I also tried minimizing abs(Lik(k)-L0) using fminbnd (giving upper and lower bounds on k) and fmincon (giving a starting point for k) and ran into similar accuracy issues. In particular, with fmincon one can set both TolX and TolFun, but playing around with these (down to 10^-6, much higher precision than I need) did not make any difference. Confusingly, sometimes the optimizer even finds a k-value on an earlier iteration that is closer to making the objective function zero than the final k-value it returns.
So, it appears that the algorithm is iterating to a certain point, then failing to take any further step of sufficient size to find a better solution. Does anyone know why the algorithm does not take another, larger step? Is there anything I can adjust to change this? (I have looked at the list under optimset but did not come up with anything useful.)
Thanks a lot!
As you seem to have a 'wild' function that does appear to be monotone in the region, a fairly small range of interest, and not a very high requirement in precision I think all criteria are met for recommending the brute force approach.

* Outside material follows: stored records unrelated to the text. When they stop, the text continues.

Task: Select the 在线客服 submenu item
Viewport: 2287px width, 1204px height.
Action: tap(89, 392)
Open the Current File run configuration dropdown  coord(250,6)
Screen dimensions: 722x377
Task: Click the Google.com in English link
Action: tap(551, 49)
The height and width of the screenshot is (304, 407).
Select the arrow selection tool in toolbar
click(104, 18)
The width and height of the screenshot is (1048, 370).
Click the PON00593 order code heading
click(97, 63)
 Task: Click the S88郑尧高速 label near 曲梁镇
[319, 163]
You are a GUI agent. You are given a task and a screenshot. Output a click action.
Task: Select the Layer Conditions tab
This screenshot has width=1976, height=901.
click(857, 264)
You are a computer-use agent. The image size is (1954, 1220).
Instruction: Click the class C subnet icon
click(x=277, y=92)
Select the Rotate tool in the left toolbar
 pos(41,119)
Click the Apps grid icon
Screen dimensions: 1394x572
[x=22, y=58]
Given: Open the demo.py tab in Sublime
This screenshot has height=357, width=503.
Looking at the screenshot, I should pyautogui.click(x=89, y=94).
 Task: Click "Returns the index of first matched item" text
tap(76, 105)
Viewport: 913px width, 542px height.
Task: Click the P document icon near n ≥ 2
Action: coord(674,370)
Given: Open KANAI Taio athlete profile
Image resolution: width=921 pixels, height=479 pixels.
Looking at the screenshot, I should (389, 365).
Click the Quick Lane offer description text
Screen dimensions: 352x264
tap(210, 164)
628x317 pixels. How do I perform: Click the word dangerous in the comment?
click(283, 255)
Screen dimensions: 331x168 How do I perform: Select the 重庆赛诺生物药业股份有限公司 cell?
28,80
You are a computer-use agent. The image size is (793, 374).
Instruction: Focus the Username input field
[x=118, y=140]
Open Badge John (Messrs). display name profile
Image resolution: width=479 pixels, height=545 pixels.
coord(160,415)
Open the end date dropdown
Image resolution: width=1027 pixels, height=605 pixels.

Assuming it does not take too much time to evaluate the function in a point, please try this:
Find an upperbound xmax and a lower bound xmin, choose a preferred stepsize and evaluate your function at
xmin:stepsize:xmax
If required (and monotonicity really applies) you can get another upper and lower bound by doing this and repeat the process for better accuracy.
I also encountered this problem while using fmincon. Here is how I fixed it.
I needed to find the solution of a function (single variable) within an optimization loop (multiple variables). Because of this, I needed to provide a large interval for the solution of the single variable function. The problem is that fmincon (or fzero) does not converge to a solution if the search interval is too large. To get past this, I solve the problem inside a while loop, with a huge starting upperbound (1e200) with the constraint made on the fval value resulting from the solver. If the resulting fval is not small enough, I decrease the upperbound by a factor. The code looks something like this:
fval = 1;
factor = 1;
while fval>1e-7
UB = factor*1e200;
[x,fval,exitflag] = fminbnd(#(x)function(x,...),LB,UB,options);
factor = factor * 0.001;
end
The solver exits the while when a good solution is found. You can of course play also with the LB by introducing another factor and/or increase the factor step.
My 1st language isn't English so I apologize for any mistakes made.
Cheers,
Cristian
Why not use a simple bisection method? You always evaluate the middle of a certain interval and then reduce this to the right or left part so that you always have one bound giving a negative and the other bound giving a positive value. You can reduce to arbitrary precision very quickly. Since you reduce the interval in half each time it should converge very quickly.
I would suspect however there is some other problem with that function in that it has discontinuities. It seems strange that fzero would work so badly. It's a deterministic function right?